(Data to examine)
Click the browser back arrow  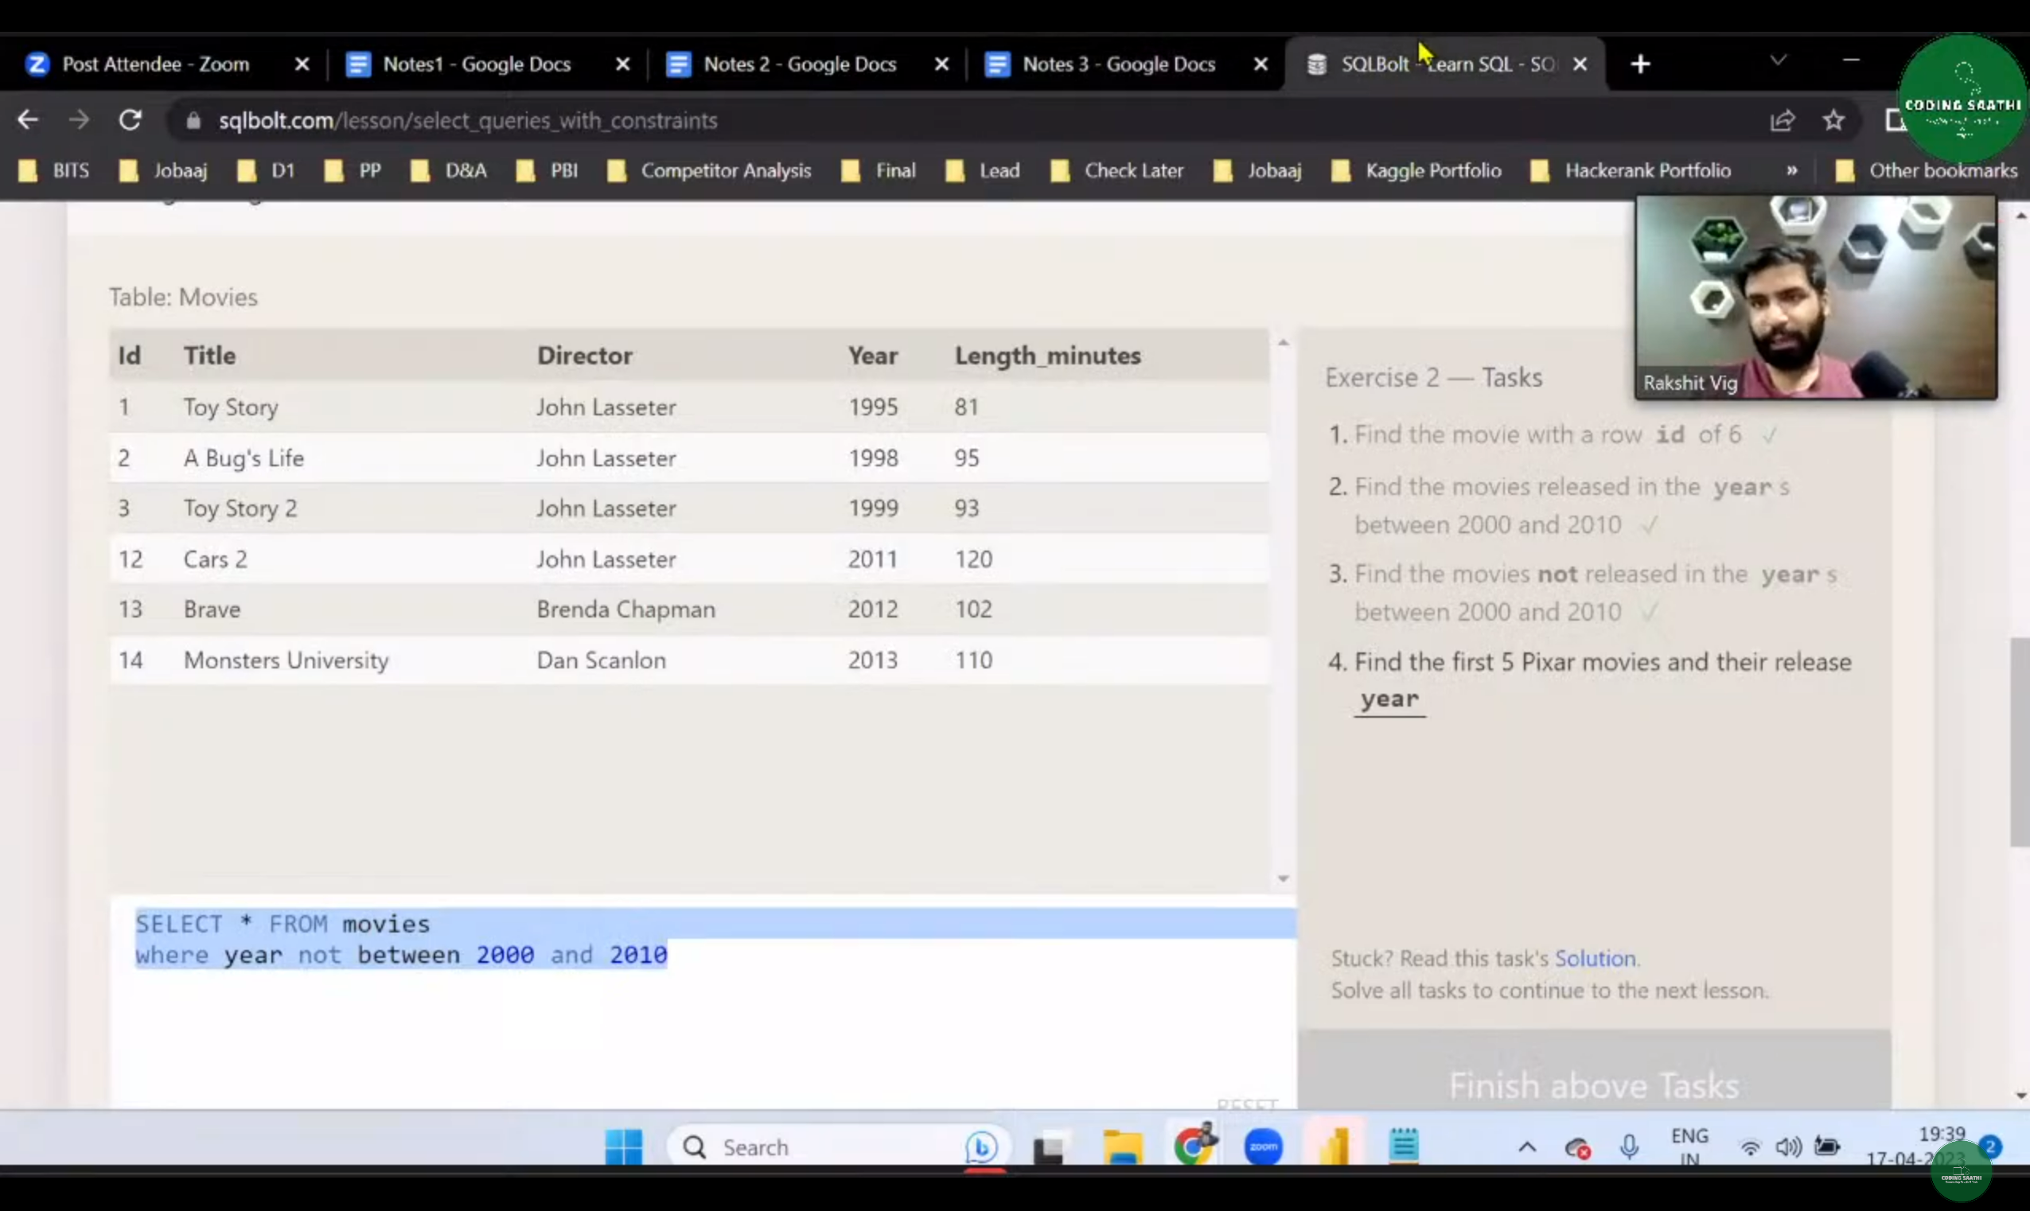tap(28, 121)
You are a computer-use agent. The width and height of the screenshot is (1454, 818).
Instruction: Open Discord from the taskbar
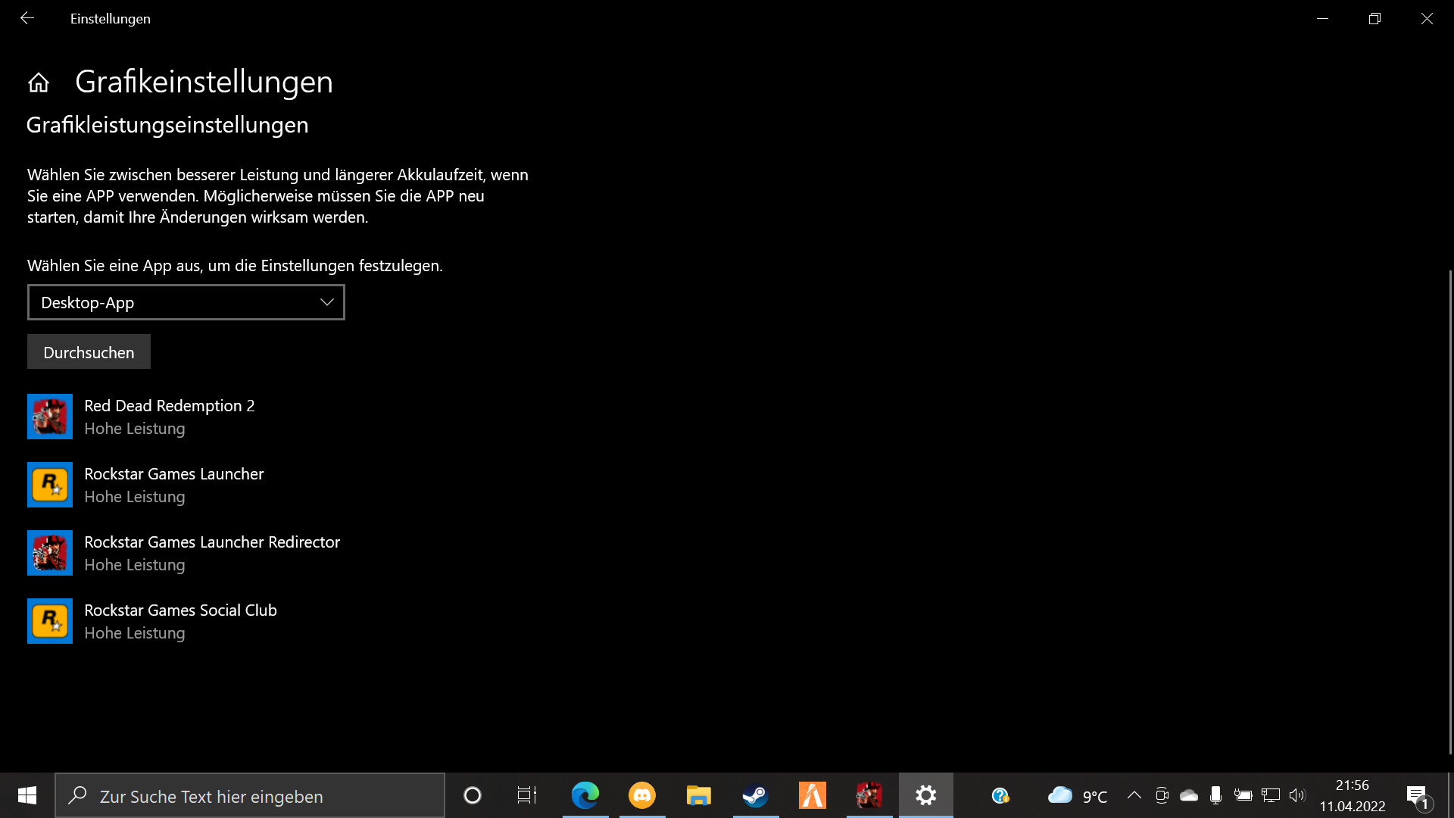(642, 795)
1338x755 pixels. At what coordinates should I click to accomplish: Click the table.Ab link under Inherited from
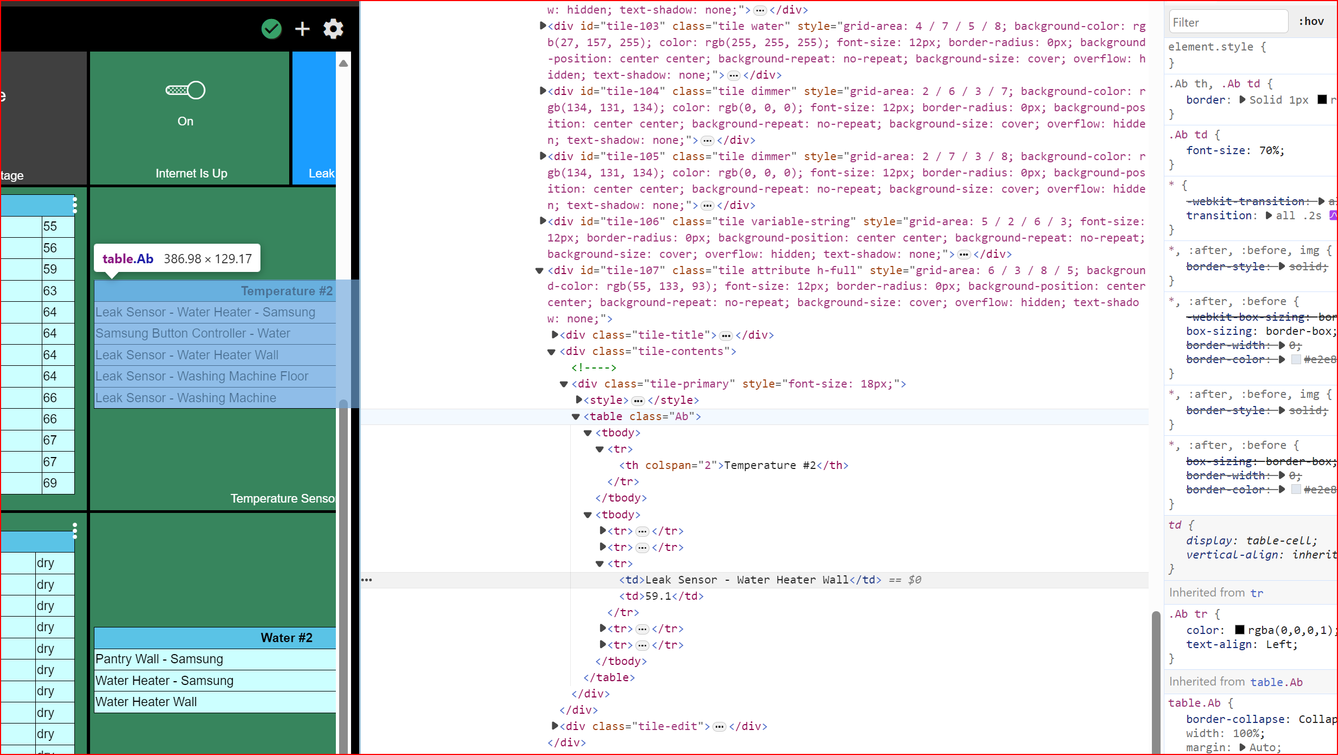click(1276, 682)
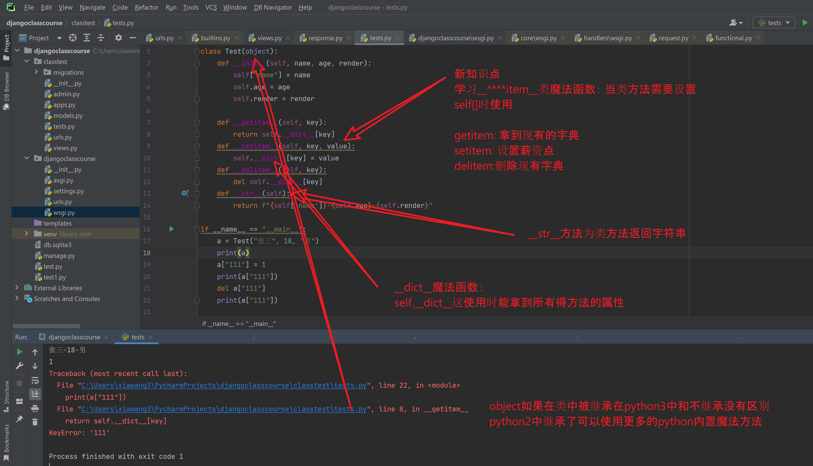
(End Data to examine)
Begin with the line holding "1338x755 pixels. At" and end with the last line of the listing. Reproduce each of those lines exactly, and leave every picture out.

## Exercise answer
1338x755 pixels. At what coordinates should I click to accomplish: Click the table.Ab link under Inherited from
click(1276, 682)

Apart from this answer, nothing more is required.